◆ Exercise materials ◆
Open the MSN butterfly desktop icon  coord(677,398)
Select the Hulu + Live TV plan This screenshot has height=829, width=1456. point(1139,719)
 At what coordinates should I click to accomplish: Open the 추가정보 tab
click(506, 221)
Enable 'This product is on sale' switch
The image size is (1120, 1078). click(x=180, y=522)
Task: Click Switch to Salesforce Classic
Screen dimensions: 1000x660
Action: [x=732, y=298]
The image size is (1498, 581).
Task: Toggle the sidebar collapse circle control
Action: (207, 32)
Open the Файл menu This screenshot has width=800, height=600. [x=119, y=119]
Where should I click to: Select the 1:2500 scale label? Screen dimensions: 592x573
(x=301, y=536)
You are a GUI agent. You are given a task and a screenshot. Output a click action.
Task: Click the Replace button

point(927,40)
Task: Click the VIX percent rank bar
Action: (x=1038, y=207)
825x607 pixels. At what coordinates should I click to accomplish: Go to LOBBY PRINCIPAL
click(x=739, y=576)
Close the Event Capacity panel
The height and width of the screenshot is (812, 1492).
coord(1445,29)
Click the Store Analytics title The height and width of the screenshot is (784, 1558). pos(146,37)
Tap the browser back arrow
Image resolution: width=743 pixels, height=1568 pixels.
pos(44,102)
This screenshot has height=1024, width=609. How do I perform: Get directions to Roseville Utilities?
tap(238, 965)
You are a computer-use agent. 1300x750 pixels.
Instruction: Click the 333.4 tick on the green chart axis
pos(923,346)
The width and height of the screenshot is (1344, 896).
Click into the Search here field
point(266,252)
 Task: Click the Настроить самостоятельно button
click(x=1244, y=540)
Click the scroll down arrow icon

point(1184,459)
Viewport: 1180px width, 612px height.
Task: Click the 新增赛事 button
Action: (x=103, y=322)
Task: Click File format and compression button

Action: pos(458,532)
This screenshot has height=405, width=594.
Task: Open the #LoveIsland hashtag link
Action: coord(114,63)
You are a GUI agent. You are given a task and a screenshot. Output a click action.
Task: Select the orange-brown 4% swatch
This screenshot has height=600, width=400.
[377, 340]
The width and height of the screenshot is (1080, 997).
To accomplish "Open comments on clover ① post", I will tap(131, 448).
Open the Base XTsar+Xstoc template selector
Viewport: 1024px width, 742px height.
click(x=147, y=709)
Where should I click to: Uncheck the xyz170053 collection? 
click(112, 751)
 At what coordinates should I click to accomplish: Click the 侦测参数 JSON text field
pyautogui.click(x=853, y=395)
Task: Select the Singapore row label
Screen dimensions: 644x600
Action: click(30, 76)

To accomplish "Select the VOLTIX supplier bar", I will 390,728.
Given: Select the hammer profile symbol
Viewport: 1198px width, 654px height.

◆ Objective ◆
Rewrite all of the lines above, replacing "Screen dimensions" with "Display size" and leaving everything else as it is.

◆ Exercise answer ◆
Open the MSN butterfly desktop icon  coord(677,398)
Select the Hulu + Live TV plan This screenshot has height=829, width=1456. point(1139,719)
 At what coordinates should I click to accomplish: Open the 추가정보 tab
click(506, 221)
Enable 'This product is on sale' switch
The image size is (1120, 1078). click(x=180, y=522)
Task: Click Switch to Salesforce Classic
Display size: 1000x660
Action: [x=732, y=298]
The image size is (1498, 581).
Task: Toggle the sidebar collapse circle control
Action: (207, 32)
Open the Файл menu This screenshot has width=800, height=600. [x=119, y=119]
Where should I click to: Select the 1:2500 scale label? Display size: 592x573
(x=301, y=536)
You are a GUI agent. You are given a task and a screenshot. Output a click action.
Task: Click the Replace button

point(927,40)
Task: Click the VIX percent rank bar
Action: (x=1038, y=207)
825x607 pixels. At what coordinates should I click to accomplish: Go to LOBBY PRINCIPAL
click(x=739, y=576)
Close the Event Capacity panel
The height and width of the screenshot is (812, 1492).
coord(1445,29)
Click the Store Analytics title The height and width of the screenshot is (784, 1558). pos(146,37)
Tap the browser back arrow
Image resolution: width=743 pixels, height=1568 pixels.
pos(44,102)
This screenshot has height=1024, width=609. How do I perform: Get directions to Roseville Utilities?
tap(238, 965)
You are a computer-use agent. 1300x750 pixels.
Instruction: Click the 333.4 tick on the green chart axis
pos(923,346)
The width and height of the screenshot is (1344, 896).
Click into the Search here field
point(266,252)
 Task: Click the Настроить самостоятельно button
click(x=1244, y=540)
Click the scroll down arrow icon

point(1184,459)
Viewport: 1180px width, 612px height.
Task: Click the 新增赛事 button
Action: (x=103, y=322)
Task: Click File format and compression button

Action: pos(458,532)
This screenshot has height=405, width=594.
Task: Open the #LoveIsland hashtag link
Action: coord(114,63)
You are a GUI agent. You are given a task and a screenshot. Output a click action.
Task: Select the orange-brown 4% swatch
This screenshot has height=600, width=400.
[377, 340]
The width and height of the screenshot is (1080, 997).
To accomplish "Open comments on clover ① post", I will tap(131, 448).
Open the Base XTsar+Xstoc template selector
Viewport: 1024px width, 742px height.
click(x=147, y=709)
Where should I click to: Uncheck the xyz170053 collection? 
click(112, 751)
 At what coordinates should I click to accomplish: Click the 侦测参数 JSON text field
pyautogui.click(x=853, y=395)
Task: Select the Singapore row label
Display size: 644x600
Action: click(30, 76)

To accomplish "Select the VOLTIX supplier bar", I will 390,728.
Given: Select the hammer profile symbol
Viewport: 1198px width, 654px height.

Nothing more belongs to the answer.